Accueil Politique & Société Quand Olivier Véran gère les vaccins «en bon père de famille»

Quand Olivier Véran gère les vaccins «en bon père de famille»

par La rédaction

Le ministre de la Santé, attaqué pour sa politique vaccinale, affirme gérer les stocks «en bon père de famille». Une expression chassée du Code civil.

Saperlipopette ! Les pères de famille apprécient l’expression surannée. Et les féministes bondissent. Attaqué de toutes parts pour l’incroyable retard de la France dans la politique vaccinale contre le covid-19, le ministre de la Santé, Olivier Véran, face aux caméras de BFMTV, lors de son déplacement à l’Hôtel Dieu à Paris, a répondu à une soignante : «Nous sommes en train de gérer les stocks en bons pères de famille, à mesure qu’ils arrivent ».

De quoi dresser bien des cheveux sur la tête. Et pas seulement parce que les pères de familles n’ont pas envie de se reconnaitre dans une gestion peu glorieuse des stocks de vaccins. Pas seulement parce que la gestion de la famille est plutôt une affaire de femmes compte tenu du nombre de mères célibataires et de la faible implication des hommes… Parce que l’expression est porteuse de stéréotypes détestables à tel point qu’elle a été évincée du Code civil. Mais cette éviction est récente.
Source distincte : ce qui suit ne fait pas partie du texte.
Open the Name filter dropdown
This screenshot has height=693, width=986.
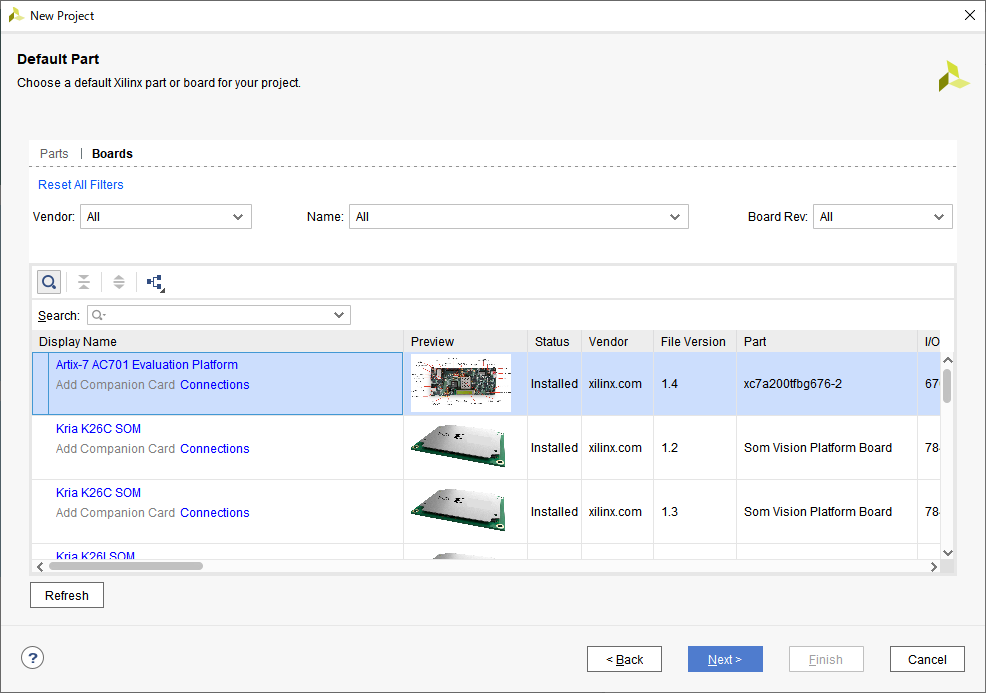tap(519, 216)
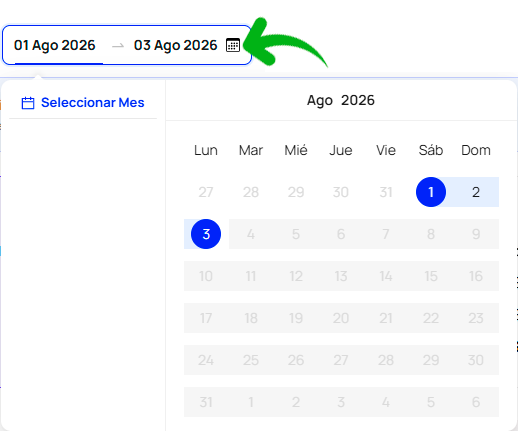Select Sunday 2 in calendar
518x431 pixels.
click(476, 192)
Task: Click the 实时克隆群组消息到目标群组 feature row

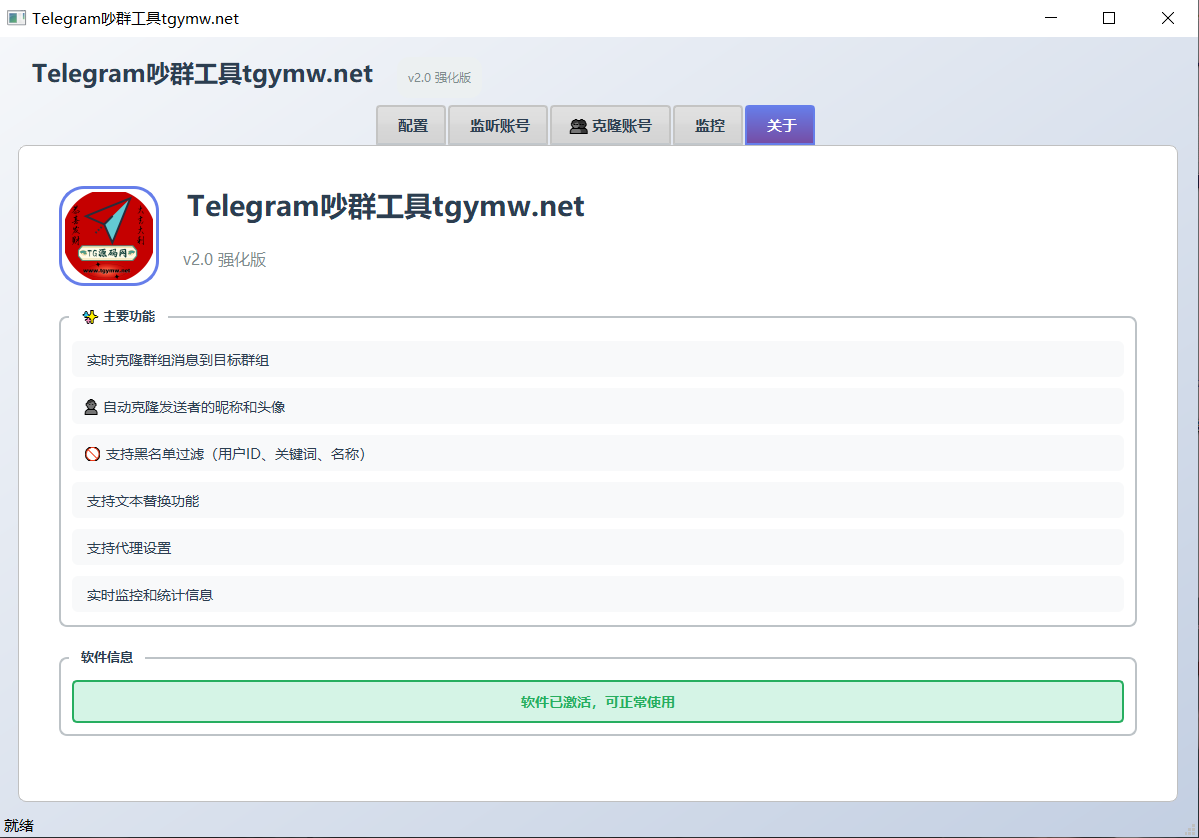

Elle date de la loi sur «l’égalité réelle entre les femmes et les hommes» du 4 août 2014. Les écologistes, qui avaient demandé la suppression de cette expression expliquaient qu’elle n’était que « pure discrimination, stéréotype de genre ». Quelques députés d’extrême droite avaient vivement contesté cette expression avec des arguments d’un autre temps.

Lire : La fin annoncée du « bon père de famille »

Déjà en 1982, une loi sur les droits et les devoirs des bailleurs et locataires avait remplacé l’obligation « de jouir des locaux en bon père de famille » par l’obligation d’en jouir «paisiblement».

La loi de 2014 a complètement dépoussiéré le Code civil de 1804 qui faisait de l’homme le bonus pater familias, en latin, soit le nec plus ultra du bon gestionnaire. Une expression qui disait en creux que le fait de devenir père faisait illico d’un homme une personne prudente, attentive, raisonnable, soucieuse des biens ou intérêts qui lui sont confiés. L’expression a été remplacée par les termes « raisonnable » ou encore « raisonnablement » dans le Code de la consommation, le Code rural et de la pêche maritime,  le Code de l’urbanisme ou encore le Code de la construction et de l’habitation.

« Nemo censetur ignorare legem », « Nul n’est censé ignorer la loi » dit la justice aux accusés qui ne peuvent ainsi plaider l’ignorance. Mais la loi supprimant l’expression «en bon père de famille» et les raisons qui ont poussé à l’adopter, sont manifestement passées au-dessus de la tête du ministre.